对话式AI现已覆盖数十亿用户，然而现有数据集仅记录人们的表述内容，而非其内在思维。我们推出ThoughtTrace——首个将现实世界多轮人机对话与用户自我报告思维（包括发送提示的原因及对助手回复的反应）配对的大规模数据集。该数据集涵盖1,058名用户、2,155段对话、17,058轮交互及10,174条思维注释，数据采集自20种语言模型。分析表明，ThoughtTrace捕捉了长跨度、主题多样的交互过程，且思维记录在语义上与消息截然不同：前沿大型语言模型难以通过上下文推断这些思维，其内容多样并与对话阶段密切关联。我们进一步展示了思维对下游建模的价值：首先，思维作为推理时上下文可提升用户行为预测效果；其次，思维引导的改写为训练个性化助手提供细粒度对齐信号。综上，ThoughtTrace将用户思维确立为研究人机交互背后认知动态的新数据模态，为构建更贴合用户潜在目标、偏好与需求的助手奠定基础。

English

Conversational AI has now reached billions of users, yet existing datasets capture only what people say, not what they think. We introduce ThoughtTrace, the first large-scale dataset that pairs real-world multi-turn human--AI conversations with users' self-reported thoughts: their reasons for sending prompts and reactions to assistant responses.

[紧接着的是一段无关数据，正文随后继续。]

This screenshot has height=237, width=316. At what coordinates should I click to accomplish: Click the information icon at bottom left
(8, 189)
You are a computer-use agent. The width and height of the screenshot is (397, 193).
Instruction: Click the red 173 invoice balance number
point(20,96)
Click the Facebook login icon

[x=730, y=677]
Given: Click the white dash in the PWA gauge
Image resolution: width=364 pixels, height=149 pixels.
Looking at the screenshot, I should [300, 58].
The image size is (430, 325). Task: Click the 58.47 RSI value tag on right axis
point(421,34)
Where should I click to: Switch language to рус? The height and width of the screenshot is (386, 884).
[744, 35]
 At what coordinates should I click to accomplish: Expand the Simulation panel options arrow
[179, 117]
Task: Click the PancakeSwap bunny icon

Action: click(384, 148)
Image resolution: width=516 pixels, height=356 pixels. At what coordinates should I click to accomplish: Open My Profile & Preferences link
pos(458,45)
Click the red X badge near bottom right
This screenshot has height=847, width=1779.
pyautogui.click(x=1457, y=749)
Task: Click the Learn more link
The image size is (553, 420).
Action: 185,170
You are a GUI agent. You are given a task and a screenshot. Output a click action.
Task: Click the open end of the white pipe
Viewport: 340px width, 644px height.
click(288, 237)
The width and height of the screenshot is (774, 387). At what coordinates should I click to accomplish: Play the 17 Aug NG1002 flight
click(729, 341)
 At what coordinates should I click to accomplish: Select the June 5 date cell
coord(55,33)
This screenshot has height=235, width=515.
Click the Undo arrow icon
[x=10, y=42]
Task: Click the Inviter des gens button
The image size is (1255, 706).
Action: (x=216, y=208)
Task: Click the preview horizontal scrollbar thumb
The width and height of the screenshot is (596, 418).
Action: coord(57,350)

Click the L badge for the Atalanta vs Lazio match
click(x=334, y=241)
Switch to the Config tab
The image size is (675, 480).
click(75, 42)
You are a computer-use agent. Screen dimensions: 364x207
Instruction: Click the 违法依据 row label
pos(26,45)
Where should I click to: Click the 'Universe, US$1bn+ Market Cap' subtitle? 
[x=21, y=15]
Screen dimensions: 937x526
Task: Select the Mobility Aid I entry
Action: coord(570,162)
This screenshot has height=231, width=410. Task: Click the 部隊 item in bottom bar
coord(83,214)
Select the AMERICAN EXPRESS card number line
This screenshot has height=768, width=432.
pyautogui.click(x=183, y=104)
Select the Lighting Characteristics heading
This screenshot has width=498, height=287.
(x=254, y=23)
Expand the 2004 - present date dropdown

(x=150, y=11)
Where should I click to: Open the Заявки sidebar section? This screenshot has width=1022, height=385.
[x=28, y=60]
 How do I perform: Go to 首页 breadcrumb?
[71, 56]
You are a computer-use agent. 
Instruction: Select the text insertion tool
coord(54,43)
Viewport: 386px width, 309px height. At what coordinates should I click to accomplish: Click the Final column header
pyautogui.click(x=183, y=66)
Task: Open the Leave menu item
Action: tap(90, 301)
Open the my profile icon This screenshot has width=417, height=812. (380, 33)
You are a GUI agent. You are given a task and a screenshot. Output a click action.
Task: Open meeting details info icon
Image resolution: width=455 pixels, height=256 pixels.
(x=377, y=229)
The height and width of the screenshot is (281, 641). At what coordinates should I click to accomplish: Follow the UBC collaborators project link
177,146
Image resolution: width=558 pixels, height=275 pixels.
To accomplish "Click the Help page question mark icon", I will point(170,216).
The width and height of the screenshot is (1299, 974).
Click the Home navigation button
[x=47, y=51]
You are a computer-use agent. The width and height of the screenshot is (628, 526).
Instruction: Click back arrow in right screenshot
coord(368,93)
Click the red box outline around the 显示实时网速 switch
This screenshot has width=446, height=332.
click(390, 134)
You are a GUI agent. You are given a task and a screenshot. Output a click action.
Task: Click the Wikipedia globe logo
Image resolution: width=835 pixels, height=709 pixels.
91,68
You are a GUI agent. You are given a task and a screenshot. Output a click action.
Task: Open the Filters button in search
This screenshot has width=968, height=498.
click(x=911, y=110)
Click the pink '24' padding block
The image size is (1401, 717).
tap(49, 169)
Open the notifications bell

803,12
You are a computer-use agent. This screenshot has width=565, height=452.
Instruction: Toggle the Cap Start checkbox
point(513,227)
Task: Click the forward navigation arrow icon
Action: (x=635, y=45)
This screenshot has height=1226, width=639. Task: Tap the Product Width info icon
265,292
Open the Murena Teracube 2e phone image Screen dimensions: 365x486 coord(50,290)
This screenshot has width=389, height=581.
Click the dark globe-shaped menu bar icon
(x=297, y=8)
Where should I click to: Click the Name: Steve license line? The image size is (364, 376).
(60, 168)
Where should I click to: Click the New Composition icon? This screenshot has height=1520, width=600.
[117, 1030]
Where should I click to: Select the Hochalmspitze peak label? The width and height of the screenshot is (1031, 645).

ThoughtTrace comprises 1,058 users, 2,155 conversations, 17,058 turns, and 10,174 thought annotations collected across 20 language models. Our analysis shows that ThoughtTrace captures long-horizon, topically diverse interactions, and that thoughts are semantically distinct from messages, difficult for frontier LLMs to infer from context, diverse in content, and tied to conversation stages. We further demonstrate the utility of thoughts for downstream modeling. First, thoughts improve user-behavior prediction as inference-time context. Second, thought-guided rewrites provide fine-grained alignment signals for training personalized assistants. Together, ThoughtTrace establishes user thoughts as a new data modality for studying the cognitive dynamics behind human--AI interaction and provides a foundation for building assistants that better understand and adapt to users' latent goals, preferences, and needs.